Greg leans over and says something to Beck before getting up and marching out the door again. I watch him throw the door open and storm out and then look over at Beck. “What the hell is his problem now?”

“Don’t know, sugar. He just said he needed to do something and he would meet us there.”

Okay, I might have overreacted slightly. But you know what? I am sick of being treated with kid gloves like some breakable porcelain doll that might shatter with the smallest touch. My path to find the old Izzy starts right now, and I’m not going to let Greg and his shit-fit mess this up.

“You two almost ready to go? I’m going to go track down our ticket so we can get out of here. Think about what you want to get, you little bitch. Remember this was your idea.”

I stand up and walk off, once again leaving them at the table, but I doubt they are drenched in their lust cloud anymore. Beck is probably trying to figure out what brand of fucked up he has stumbled on and Dee is probably back to worrying. At least this time she isn’t worried about my mental stability—or at least I hope she isn’t. She is probably worried about this big-ass boulder that seems to have popped up between Greg and me.





CHAPTER 9

Dee is pretty silent when we first get in the cab after leaving Heavy’s. She is probably still playing back my refusal to ride with the boys. We left her car at Heavy’s and jumped in the first cab I saw, leaving a fuming Greg and a confused Beck standing at his truck.
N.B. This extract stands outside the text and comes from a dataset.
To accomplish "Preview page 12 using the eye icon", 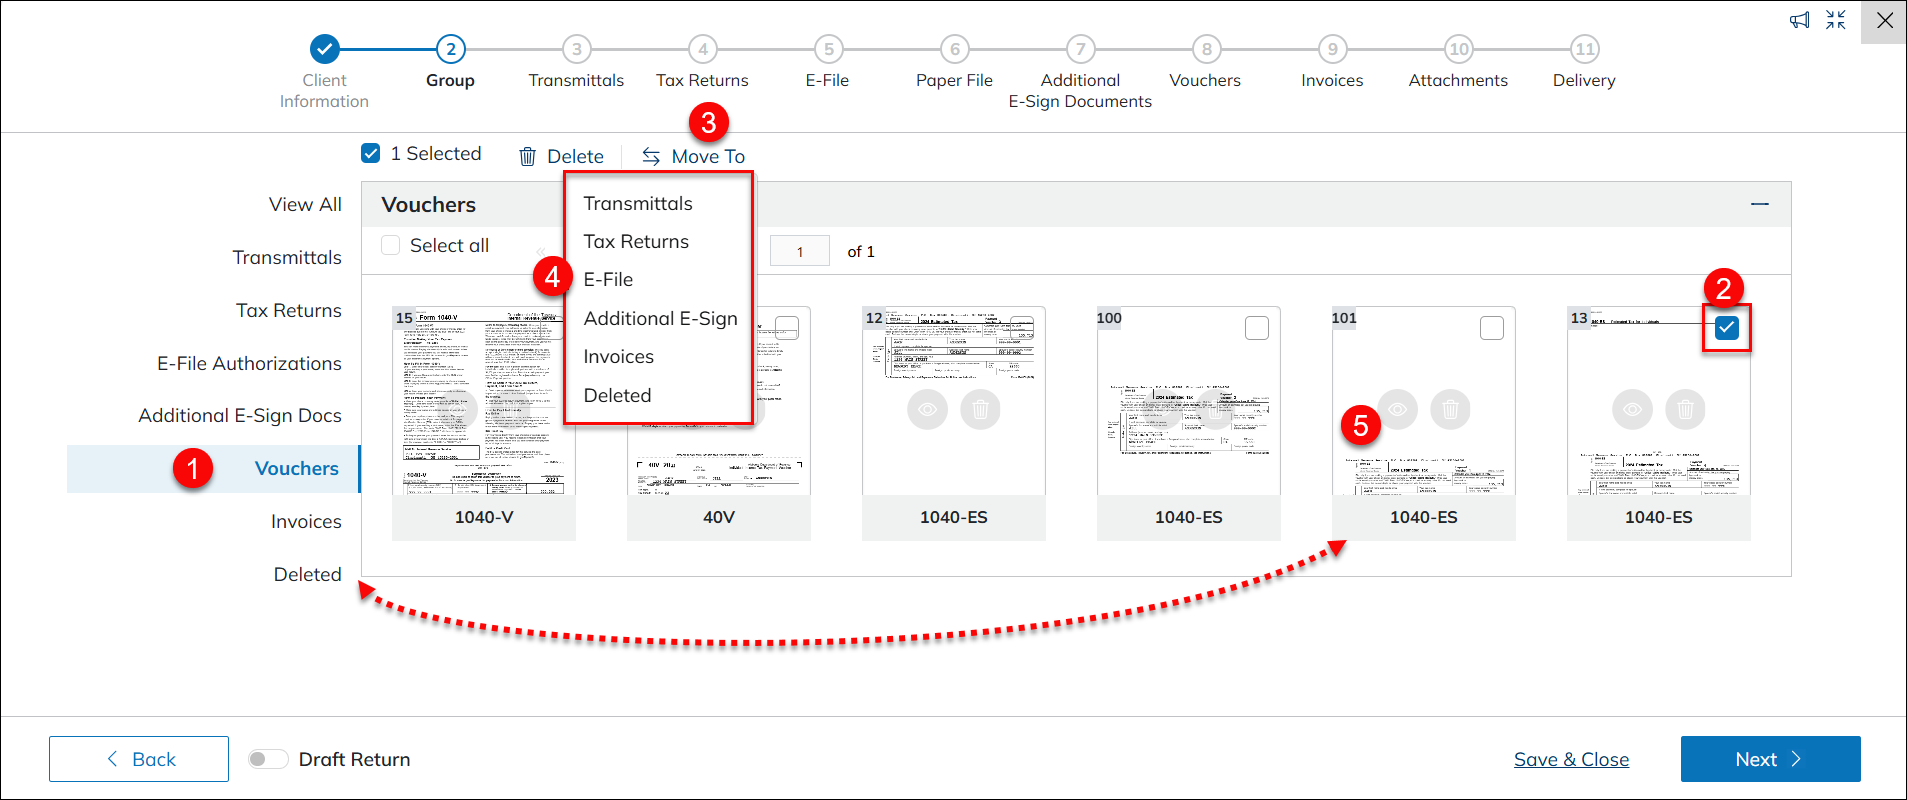I will 927,409.
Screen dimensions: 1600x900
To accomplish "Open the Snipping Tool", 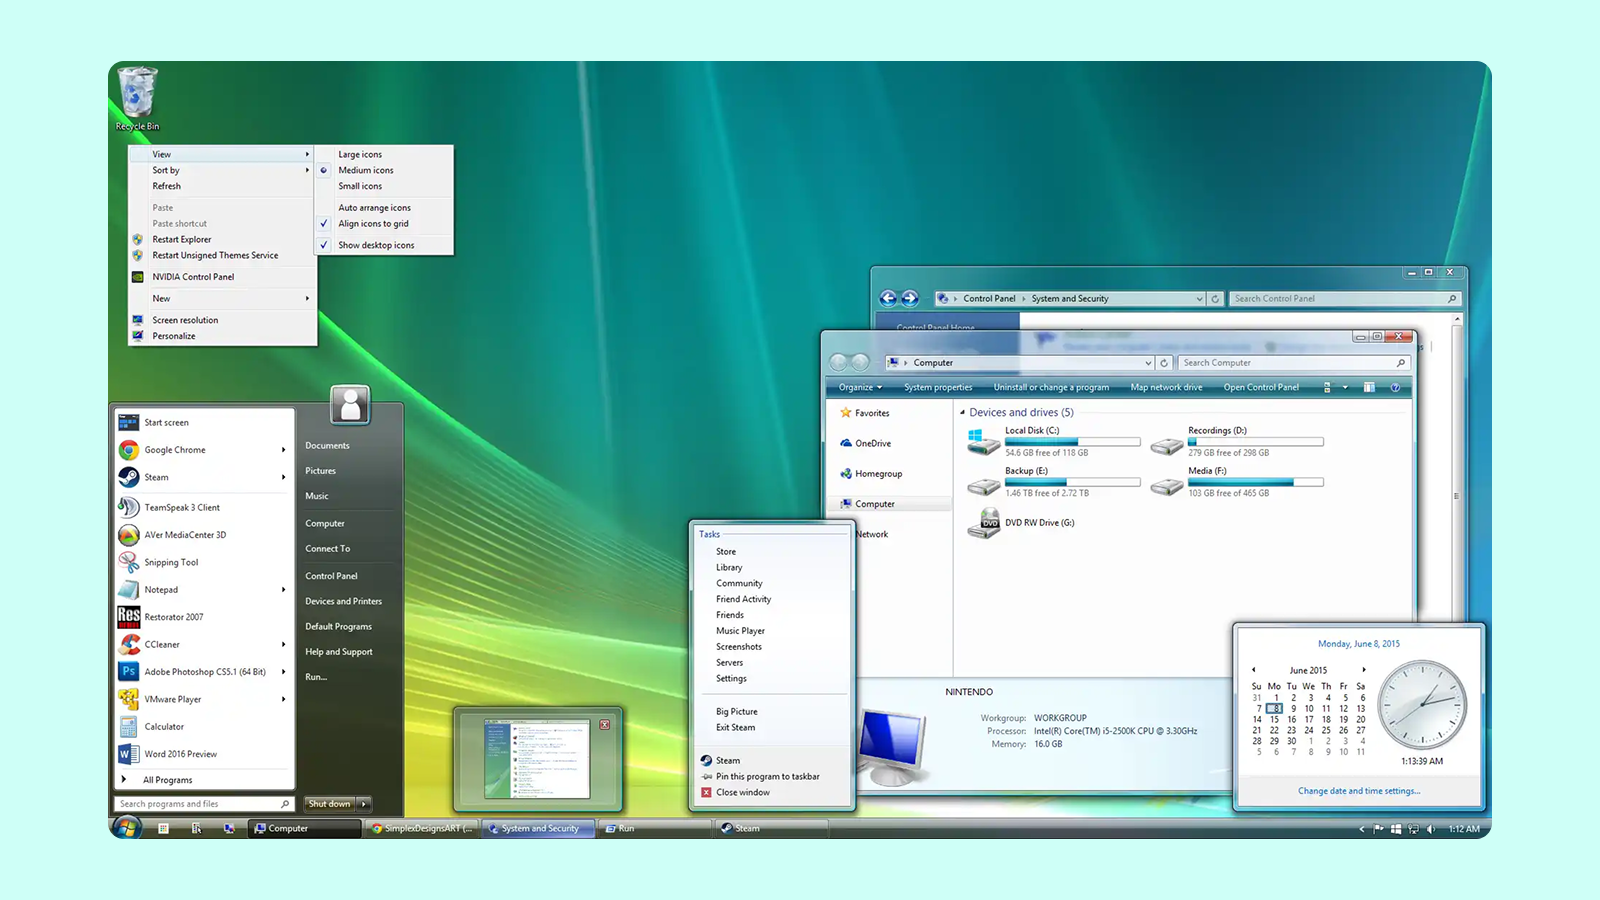I will pyautogui.click(x=173, y=562).
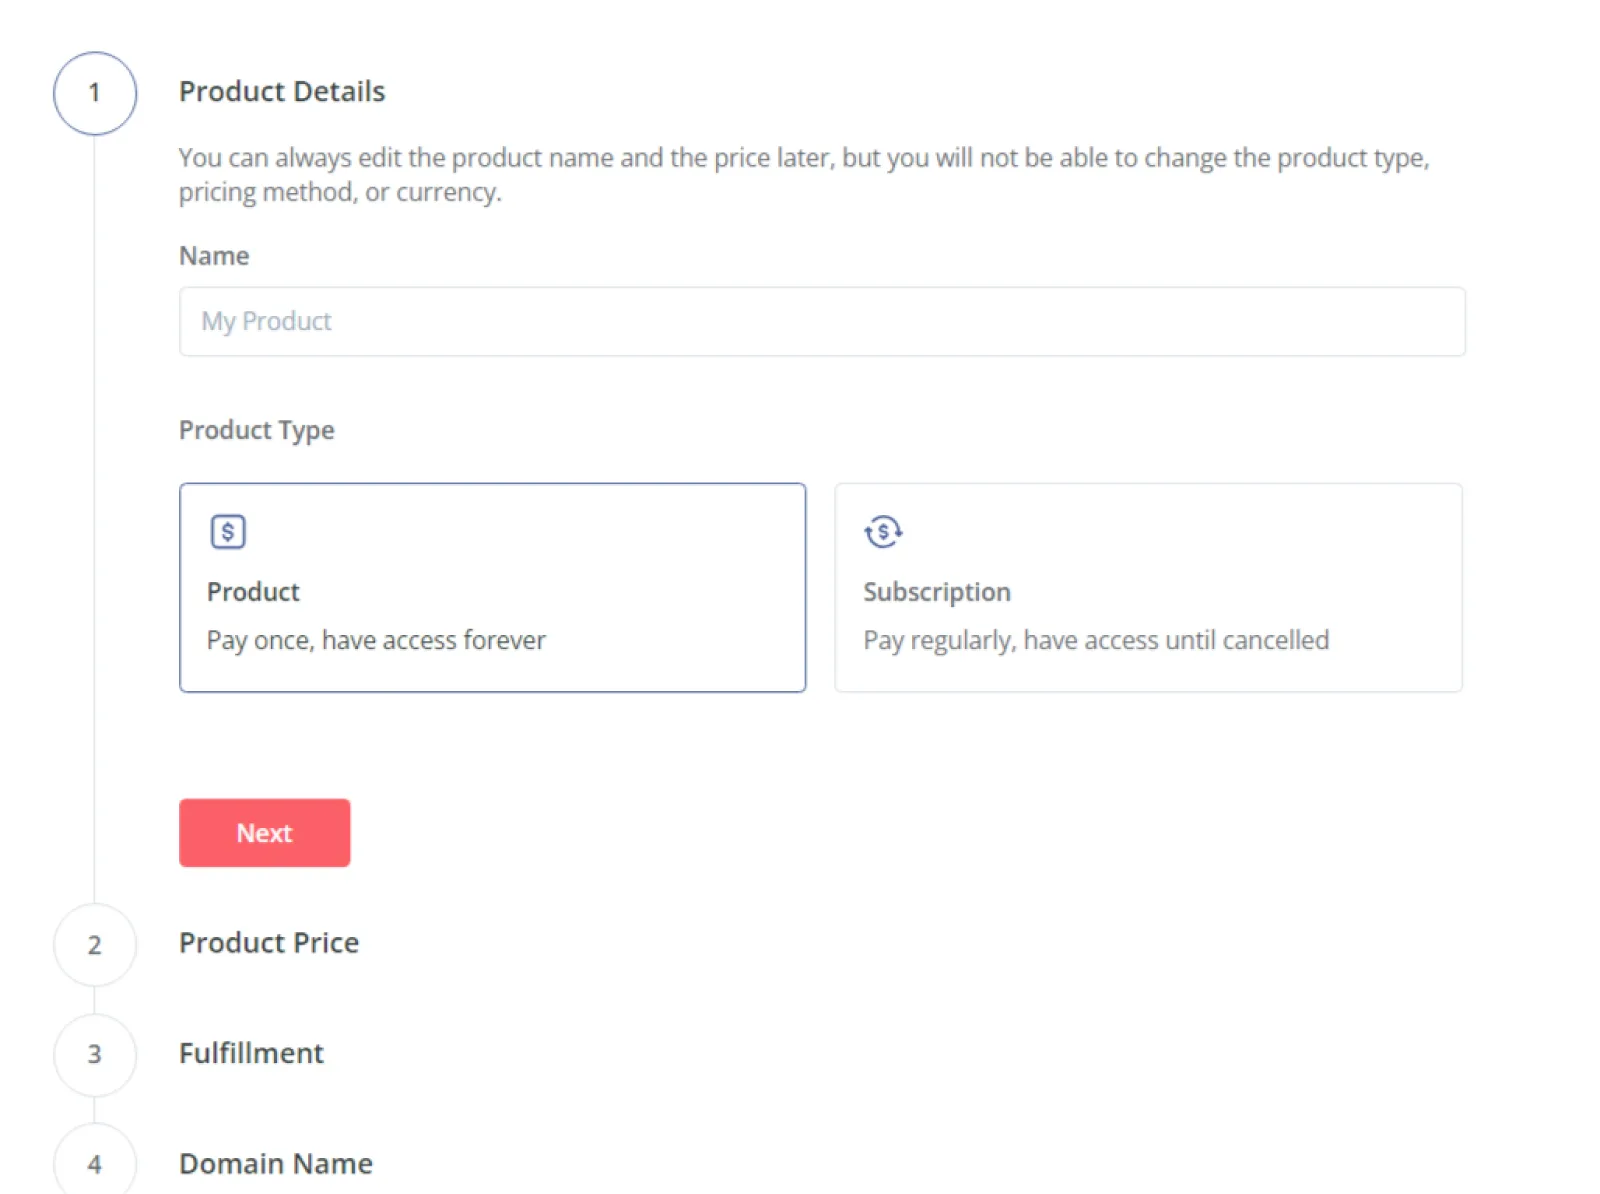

Greg was waiting outside of Heavy’s when we walked out. So much for his having something to take care of. I knew that if we let Greg drive he would control the destination, and I was seeing this through.

For the first five minutes, she sits silently gazing out her window. Soft country music plays through the speakers, not loud but enough that the silence isn’t awkward. She finally has enough and turns to me.

“All right, tell me what this really is about, Iz. This is more than a few drinks and sex jokes. What’s really going on up there?” She reaches over and taps my head.

“Nothing is going on up there, Dee. I’m sick of everyone looking at me like I am some unfixable toy. Some toy that, no matter how many times you slather Elmer’s on, keeps falling apart. I’m sick of being that girl, Dee. Greg just pushed my buttons when he said I wasn’t right in the head. I’m fine. Just because I don’t want to talk about . . . Axel, that does not mean I’m not right in the head. It doesn’t.”

“Who exactly are you trying to convince, Izzy?” she asks softly.

“I don’t need to convince anyone. I just need you to have my back and trust me to handle this on my own terms.” I let out a frustrated huff and turn my head to watch the city zoom past. I’m so tired from this week of dodging Greg and running from Axel. I just want it to be over, this bad dream that I am beyond ready to wake up from.

“Okay, Iz. I understand. Or at least I’m trying to. I just don’t like seeing you hurting, and I don’t like seeing you and Greg fight. You know he’s got to be hurting too. He would do anything to take your pain away. You know that. Don’t think he is being pushy to be a dick. He really does care.”

I don’t reply. What’s the point? I don’t know what to think about Greg. I know he cares, but now that his loyalty is torn, I can honestly say that I don’t know which way he is going with his need to chat with me. He wants me happy, I know that much, but at what cost?

We pull up in front of Smudge a few minutes later; the cabby lets us out right at the front door. I quickly pay him and rush for the door. When I see Greg’s truck roaring up the street, I take off for the inside of the building. He won’t cause a scene, not in a public place like this. He might look at me with his displeasure and judgment, but he won’t say anything. No, I will get that later.